Your instructions
Work out how many lines in the following entries contain the string "will", and write only that number.

(Collected data entries)
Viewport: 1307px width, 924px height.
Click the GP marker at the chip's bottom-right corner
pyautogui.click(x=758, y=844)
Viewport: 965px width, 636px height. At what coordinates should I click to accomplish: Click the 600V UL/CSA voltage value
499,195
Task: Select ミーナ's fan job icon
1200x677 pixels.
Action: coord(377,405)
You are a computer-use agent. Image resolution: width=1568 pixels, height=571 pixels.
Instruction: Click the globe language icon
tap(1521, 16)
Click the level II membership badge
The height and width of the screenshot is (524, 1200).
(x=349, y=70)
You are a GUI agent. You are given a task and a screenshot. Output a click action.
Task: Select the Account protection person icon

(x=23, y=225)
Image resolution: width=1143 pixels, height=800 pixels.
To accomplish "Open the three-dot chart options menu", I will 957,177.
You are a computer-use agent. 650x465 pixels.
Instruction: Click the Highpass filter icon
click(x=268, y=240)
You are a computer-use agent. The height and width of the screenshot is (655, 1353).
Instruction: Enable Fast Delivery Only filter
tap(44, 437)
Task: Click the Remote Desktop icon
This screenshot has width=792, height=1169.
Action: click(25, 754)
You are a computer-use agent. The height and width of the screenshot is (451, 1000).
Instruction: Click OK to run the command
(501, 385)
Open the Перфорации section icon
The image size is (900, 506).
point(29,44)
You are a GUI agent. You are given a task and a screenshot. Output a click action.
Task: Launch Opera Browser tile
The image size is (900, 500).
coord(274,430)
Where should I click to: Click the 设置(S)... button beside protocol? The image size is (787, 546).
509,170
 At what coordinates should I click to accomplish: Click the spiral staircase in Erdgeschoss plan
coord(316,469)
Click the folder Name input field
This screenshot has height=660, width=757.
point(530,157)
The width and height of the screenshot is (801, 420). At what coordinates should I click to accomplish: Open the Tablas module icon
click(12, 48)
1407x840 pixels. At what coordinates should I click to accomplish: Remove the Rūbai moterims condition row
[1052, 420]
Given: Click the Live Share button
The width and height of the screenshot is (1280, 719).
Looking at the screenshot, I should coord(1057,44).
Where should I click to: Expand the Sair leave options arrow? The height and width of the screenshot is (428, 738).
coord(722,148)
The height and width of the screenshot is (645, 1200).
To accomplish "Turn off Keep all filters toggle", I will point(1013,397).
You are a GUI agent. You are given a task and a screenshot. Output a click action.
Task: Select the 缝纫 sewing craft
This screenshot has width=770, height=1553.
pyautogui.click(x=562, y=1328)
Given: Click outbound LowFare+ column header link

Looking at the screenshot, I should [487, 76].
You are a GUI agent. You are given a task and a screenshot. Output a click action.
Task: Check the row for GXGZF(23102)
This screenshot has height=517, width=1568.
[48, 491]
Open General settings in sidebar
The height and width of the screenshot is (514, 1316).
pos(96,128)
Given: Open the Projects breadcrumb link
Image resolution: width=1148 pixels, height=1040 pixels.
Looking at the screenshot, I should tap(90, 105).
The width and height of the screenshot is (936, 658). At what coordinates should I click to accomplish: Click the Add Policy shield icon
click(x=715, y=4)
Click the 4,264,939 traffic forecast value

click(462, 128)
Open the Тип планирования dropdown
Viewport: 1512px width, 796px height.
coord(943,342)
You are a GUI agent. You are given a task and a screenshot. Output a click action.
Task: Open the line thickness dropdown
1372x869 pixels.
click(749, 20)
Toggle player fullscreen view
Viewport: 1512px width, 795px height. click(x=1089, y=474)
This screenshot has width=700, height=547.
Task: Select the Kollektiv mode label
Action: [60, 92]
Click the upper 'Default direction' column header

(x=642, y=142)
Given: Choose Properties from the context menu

Output of the exercise
2